Deploying to Klutch.sh

Deploy JobManager

    1. Log in to Klutch.sh

      Navigate to klutch.sh/app and sign in to your account.

    2. Create a New Project

      Go to Create Project and give your project a meaningful name (e.g., “Flink Cluster”).

    3. Create JobManager App

      Navigate to Create App and configure:

      • App Name: flink-jobmanager
      • Repository: Select your GitHub repository
      • Branch: Choose main or your preferred branch
      • Klutch.sh will automatically detect your Dockerfile
    4. Configure Traffic Type

      • Traffic Type: Select HTTP (Flink Dashboard and REST API)
      • Internal Port: Set to 8081 (Flink’s default web port)
    5. Set JobManager Environment Variables

      Add the following environment variables:

      FLINK_MODE=jobmanager
      FLINK_JOBMANAGER_HOST=0.0.0.0
      TASKMANAGER_SLOTS=4
      STATE_BACKEND=filesystem
      CHECKPOINT_DIR=file:///opt/flink/checkpoints
      SAVEPOINT_DIR=file:///opt/flink/savepoints
      LOG_LEVEL=INFO
      METRICS_REPORTER=prometheus
      PROMETHEUS_PORT=9249
      JVM_ARGS=-Xms512m -Xmx2048m -XX:+UseG1GC
    6. Attach Persistent Volumes for JobManager

      Critical for state persistence:

      • Mount Path: /opt/flink/checkpoints
      • Size: 20GB (adjust based on checkpoint frequency and state size)

      Add another volume:

      • Mount Path: /opt/flink/savepoints
      • Size: 10GB (adjust based on savepoint usage)

      Add another volume (optional for HA):

      • Mount Path: /opt/flink/ha
      • Size: 5GB
    7. Configure Compute Resources for JobManager

      • Region: Select closest to your data sources
      • CPU: 2 cores minimum (4 cores for production)
      • Memory: 4GB minimum (8GB recommended for production)
      • Instances: 1 (or 3 for high availability with ZooKeeper)
    8. Deploy JobManager

      Click “Create” to deploy. Klutch.sh will:

      • Detect and build your Dockerfile
      • Mount persistent volumes
      • Start the JobManager
      • Provide a URL like flink-jobmanager.klutch.sh

Deploy TaskManager(s)

    1. Create TaskManager App

      Navigate to Create App in the same project:

      • App Name: flink-taskmanager-1
      • Repository: Same GitHub repository
      • Branch: Same branch as JobManager
    2. Configure Traffic Type

      • Traffic Type: Select TCP (TaskManager needs internal RPC communication)
      • Internal Port: Set to 6122 (TaskManager RPC port)
    3. Set TaskManager Environment Variables

      Add the following environment variables:

      FLINK_MODE=taskmanager
      FLINK_JOBMANAGER_HOST=flink-jobmanager.klutch.sh
      FLINK_JOBMANAGER_PORT=6123
      TASKMANAGER_SLOTS=4
      TASKMANAGER_MEMORY=4096m
      STATE_BACKEND=filesystem
      LOG_LEVEL=INFO
      JVM_ARGS=-Xms1g -Xmx4g -XX:+UseG1GC

      Important: Replace flink-jobmanager.klutch.sh with your actual JobManager URL from step 8 above.

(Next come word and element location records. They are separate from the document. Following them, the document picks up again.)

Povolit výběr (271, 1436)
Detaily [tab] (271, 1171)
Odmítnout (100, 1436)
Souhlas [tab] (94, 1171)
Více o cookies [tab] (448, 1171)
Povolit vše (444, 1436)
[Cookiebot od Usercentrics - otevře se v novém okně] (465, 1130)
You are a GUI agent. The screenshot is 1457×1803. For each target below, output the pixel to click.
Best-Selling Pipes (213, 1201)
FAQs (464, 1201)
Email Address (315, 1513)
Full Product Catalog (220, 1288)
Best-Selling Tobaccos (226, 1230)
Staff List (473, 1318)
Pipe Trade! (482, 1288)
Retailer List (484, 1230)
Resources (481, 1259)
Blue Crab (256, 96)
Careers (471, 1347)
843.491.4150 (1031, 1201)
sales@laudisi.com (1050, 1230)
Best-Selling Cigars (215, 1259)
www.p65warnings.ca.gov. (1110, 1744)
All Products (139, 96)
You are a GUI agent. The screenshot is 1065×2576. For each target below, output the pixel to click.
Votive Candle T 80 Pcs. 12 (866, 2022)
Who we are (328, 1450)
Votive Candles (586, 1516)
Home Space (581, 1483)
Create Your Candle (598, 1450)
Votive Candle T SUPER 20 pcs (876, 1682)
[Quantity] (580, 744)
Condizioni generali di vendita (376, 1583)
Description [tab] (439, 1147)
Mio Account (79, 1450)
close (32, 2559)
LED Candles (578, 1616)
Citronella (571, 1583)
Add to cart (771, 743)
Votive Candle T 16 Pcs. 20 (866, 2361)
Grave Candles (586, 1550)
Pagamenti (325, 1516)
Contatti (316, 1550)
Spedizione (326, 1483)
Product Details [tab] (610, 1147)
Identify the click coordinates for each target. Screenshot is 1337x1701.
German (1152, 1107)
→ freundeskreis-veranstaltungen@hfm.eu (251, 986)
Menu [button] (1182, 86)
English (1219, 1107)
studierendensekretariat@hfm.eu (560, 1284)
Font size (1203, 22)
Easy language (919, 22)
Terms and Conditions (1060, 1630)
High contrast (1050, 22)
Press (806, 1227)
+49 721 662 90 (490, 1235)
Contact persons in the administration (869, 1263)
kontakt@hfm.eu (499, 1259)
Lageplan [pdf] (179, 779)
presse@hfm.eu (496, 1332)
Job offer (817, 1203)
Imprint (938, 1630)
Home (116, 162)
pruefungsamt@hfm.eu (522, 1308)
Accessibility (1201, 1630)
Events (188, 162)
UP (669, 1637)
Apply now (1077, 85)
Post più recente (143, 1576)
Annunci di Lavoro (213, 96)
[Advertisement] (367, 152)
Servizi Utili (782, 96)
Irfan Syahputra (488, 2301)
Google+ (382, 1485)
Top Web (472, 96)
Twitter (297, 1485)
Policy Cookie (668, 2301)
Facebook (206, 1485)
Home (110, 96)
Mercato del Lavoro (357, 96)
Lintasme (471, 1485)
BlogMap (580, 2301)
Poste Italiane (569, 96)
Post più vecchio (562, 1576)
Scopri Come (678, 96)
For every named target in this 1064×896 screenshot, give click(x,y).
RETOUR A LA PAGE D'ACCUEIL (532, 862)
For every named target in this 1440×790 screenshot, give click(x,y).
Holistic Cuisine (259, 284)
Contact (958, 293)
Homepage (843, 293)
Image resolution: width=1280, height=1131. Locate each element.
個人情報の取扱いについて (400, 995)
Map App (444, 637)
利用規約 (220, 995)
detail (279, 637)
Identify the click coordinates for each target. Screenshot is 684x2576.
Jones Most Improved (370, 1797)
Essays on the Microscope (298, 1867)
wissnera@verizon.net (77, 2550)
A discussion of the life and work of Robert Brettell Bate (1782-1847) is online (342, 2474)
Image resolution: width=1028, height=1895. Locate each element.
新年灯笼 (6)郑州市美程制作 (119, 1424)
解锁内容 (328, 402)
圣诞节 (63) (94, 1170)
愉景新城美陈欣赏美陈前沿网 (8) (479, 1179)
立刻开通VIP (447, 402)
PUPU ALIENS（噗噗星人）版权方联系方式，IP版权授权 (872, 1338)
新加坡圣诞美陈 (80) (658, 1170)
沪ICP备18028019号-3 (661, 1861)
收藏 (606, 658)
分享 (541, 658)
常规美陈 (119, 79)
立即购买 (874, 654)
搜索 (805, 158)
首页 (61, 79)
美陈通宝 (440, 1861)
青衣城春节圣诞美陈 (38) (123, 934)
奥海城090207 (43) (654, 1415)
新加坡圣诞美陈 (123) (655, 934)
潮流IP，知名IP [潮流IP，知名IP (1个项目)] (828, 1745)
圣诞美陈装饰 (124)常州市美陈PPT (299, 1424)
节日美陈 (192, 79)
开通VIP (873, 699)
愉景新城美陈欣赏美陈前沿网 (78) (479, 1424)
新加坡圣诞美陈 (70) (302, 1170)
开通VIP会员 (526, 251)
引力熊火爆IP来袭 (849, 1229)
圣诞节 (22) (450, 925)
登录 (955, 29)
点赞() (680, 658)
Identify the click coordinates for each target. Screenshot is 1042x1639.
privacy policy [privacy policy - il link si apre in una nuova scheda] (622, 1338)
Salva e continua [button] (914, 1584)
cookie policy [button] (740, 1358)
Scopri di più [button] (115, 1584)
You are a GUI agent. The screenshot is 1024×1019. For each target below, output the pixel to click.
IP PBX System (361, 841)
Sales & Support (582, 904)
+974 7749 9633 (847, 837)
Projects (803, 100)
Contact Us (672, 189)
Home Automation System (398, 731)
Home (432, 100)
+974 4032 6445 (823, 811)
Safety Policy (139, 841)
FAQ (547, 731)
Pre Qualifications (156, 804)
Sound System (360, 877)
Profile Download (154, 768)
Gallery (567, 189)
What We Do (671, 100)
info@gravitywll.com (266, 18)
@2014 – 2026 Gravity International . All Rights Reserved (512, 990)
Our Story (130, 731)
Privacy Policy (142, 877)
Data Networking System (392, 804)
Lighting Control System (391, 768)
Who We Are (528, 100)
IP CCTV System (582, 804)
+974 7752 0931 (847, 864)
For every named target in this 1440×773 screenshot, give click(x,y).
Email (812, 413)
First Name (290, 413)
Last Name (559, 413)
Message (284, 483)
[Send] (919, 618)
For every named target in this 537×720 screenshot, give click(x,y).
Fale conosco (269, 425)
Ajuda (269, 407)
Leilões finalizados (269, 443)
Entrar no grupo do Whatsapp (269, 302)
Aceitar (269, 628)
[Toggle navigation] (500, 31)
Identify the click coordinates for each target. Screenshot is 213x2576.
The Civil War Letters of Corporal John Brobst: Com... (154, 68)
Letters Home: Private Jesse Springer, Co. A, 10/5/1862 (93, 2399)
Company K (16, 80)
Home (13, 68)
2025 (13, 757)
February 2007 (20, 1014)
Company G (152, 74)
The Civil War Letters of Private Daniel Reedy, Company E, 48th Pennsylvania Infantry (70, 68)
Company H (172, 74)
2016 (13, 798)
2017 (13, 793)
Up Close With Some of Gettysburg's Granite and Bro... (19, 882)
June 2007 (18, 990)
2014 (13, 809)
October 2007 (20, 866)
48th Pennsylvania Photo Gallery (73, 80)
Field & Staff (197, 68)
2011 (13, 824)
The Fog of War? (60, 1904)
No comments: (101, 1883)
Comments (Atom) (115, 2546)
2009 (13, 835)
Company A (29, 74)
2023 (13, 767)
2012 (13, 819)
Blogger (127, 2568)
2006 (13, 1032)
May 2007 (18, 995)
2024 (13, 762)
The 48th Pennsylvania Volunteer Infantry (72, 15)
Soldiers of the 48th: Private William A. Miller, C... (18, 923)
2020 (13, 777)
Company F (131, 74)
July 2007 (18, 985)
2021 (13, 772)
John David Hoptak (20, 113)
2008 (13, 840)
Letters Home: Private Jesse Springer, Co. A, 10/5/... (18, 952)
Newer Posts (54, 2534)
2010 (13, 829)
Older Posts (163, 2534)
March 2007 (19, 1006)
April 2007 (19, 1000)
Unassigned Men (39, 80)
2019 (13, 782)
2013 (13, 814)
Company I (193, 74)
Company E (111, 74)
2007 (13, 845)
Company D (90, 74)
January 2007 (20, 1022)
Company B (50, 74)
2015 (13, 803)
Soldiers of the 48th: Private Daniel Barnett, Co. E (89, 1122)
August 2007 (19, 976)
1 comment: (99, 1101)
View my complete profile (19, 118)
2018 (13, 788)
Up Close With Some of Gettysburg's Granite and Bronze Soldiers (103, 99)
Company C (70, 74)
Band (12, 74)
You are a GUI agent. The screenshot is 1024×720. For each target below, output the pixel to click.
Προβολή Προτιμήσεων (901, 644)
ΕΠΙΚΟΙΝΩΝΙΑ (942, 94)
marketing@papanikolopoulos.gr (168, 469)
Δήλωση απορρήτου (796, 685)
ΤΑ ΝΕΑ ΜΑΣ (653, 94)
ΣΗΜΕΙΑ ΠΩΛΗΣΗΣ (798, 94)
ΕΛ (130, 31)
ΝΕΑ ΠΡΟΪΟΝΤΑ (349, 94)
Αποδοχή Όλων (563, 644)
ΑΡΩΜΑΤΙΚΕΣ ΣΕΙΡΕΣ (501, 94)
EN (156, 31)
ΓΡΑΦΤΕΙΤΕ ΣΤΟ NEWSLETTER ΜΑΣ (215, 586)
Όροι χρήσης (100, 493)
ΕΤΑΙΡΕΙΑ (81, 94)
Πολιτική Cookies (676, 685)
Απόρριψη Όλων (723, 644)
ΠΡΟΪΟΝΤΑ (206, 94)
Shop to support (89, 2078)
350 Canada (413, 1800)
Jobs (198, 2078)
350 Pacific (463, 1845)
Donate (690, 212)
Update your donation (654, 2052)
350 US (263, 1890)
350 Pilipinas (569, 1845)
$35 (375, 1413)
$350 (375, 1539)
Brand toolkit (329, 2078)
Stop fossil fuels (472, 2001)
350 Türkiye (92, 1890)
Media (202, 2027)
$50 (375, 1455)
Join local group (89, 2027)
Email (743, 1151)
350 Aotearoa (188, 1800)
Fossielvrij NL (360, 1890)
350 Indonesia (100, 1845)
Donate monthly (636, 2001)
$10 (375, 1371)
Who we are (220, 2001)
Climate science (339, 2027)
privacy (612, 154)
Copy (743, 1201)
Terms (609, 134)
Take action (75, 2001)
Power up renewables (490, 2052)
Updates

    4. Attach Persistent Volumes for TaskManager

      For local state (RocksDB):

      • Mount Path: /opt/flink/state
      • Size: 50GB (adjust based on state size and number of slots)
    5. Configure Compute Resources for TaskManager

      • Region: Same region as JobManager
      • CPU: 4 cores minimum (8 cores for production)
      • Memory: 8GB minimum (16GB recommended for production)
      • Instances: Start with 2 (scale based on parallelism needs)
    6. Deploy TaskManager

      Click “Create” to deploy. The TaskManager will automatically connect to the JobManager.

    7. Scale TaskManagers (Optional)

      Deploy additional TaskManagers by repeating steps 1-6 with different app names (flink-taskmanager-2, flink-taskmanager-3, etc.).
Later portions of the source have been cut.